Prompt:
Every entry must be repeated exactly. Exclude all pictures.

Provided entries:
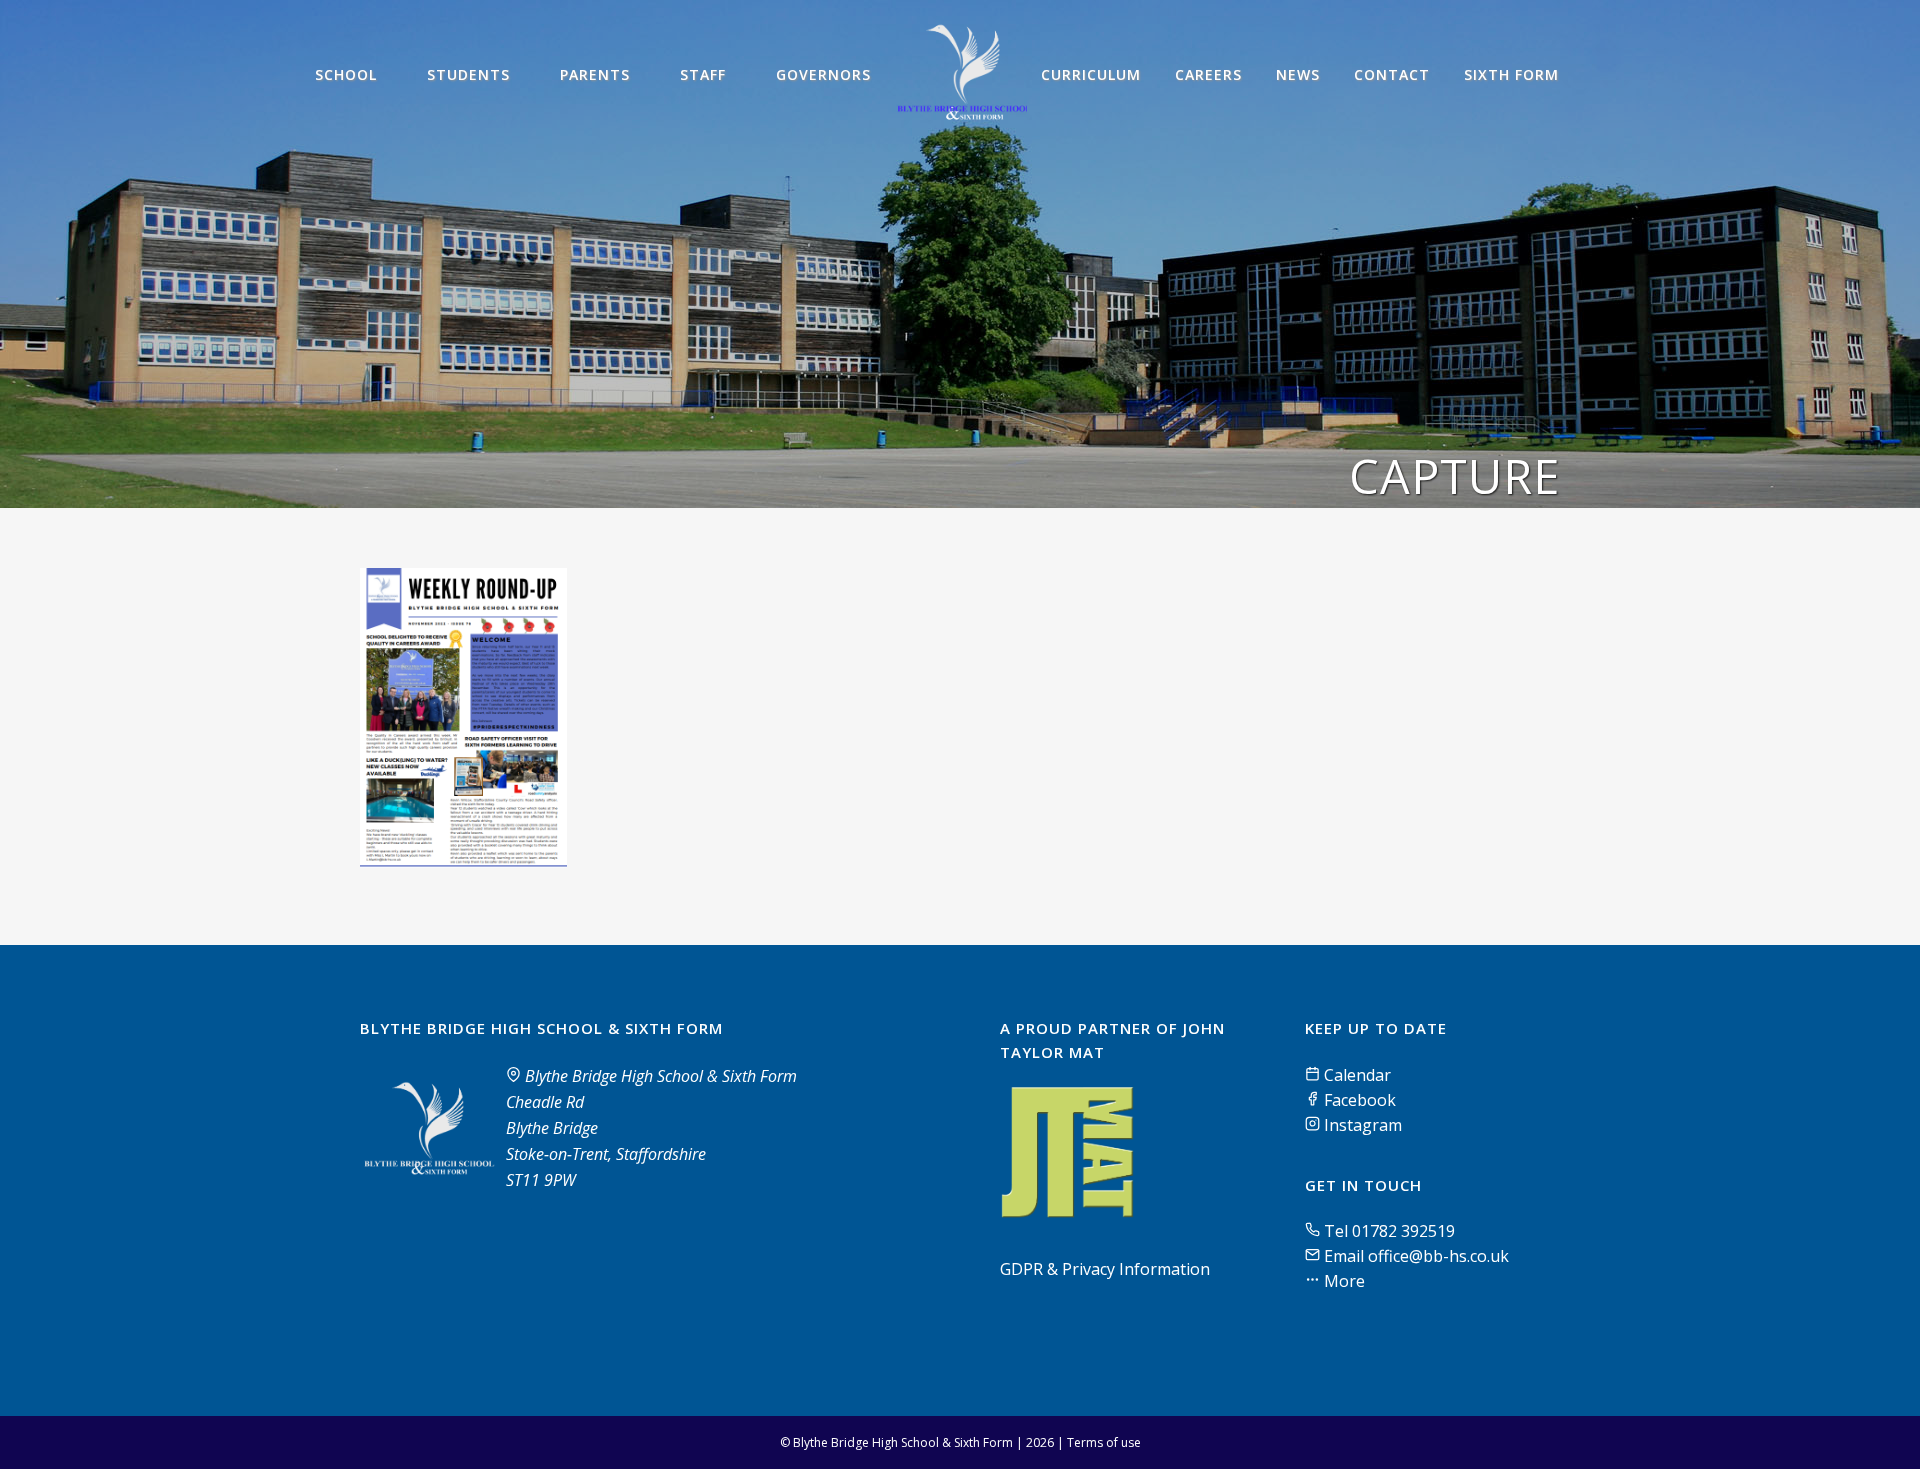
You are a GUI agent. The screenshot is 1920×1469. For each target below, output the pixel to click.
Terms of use (1104, 1442)
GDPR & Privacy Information (1105, 1269)
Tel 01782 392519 (1389, 1231)
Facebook (1358, 1100)
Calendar (1355, 1075)
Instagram (1361, 1125)
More (1342, 1281)
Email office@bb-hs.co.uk (1416, 1256)
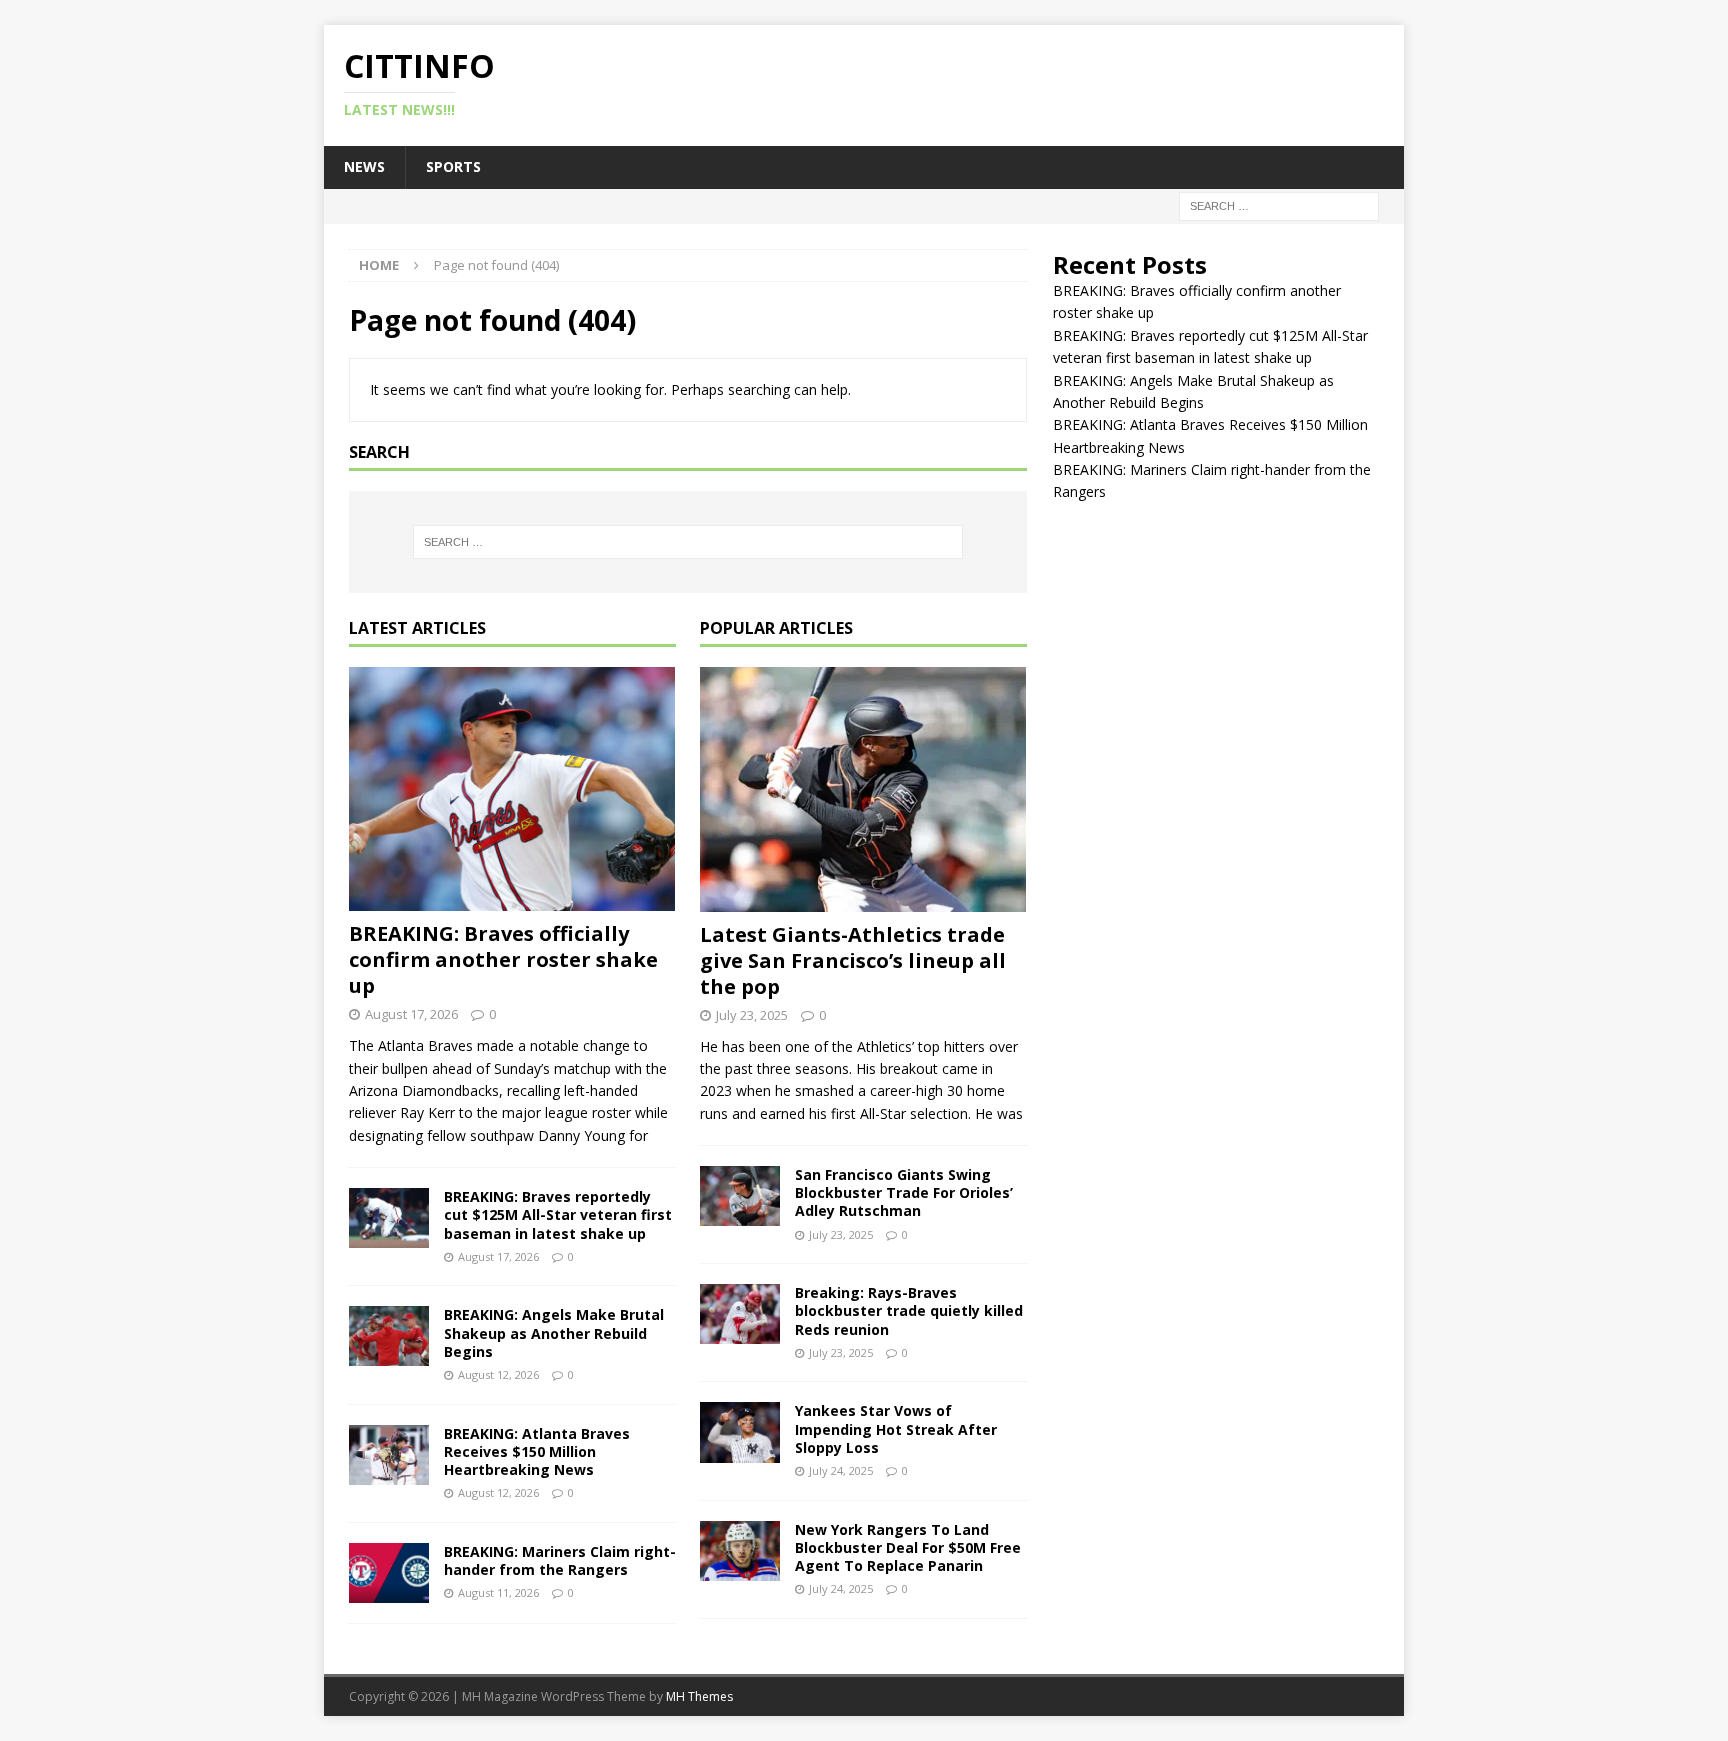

Exercise output:
You are a GUI agent. The screenshot is 1920×1469. For each target below, output the pixel to click.
Terms of use (1104, 1442)
GDPR & Privacy Information (1105, 1269)
Tel 01782 392519 (1389, 1231)
Facebook (1358, 1100)
Calendar (1355, 1075)
Instagram (1361, 1125)
More (1342, 1281)
Email office@bb-hs.co.uk (1416, 1256)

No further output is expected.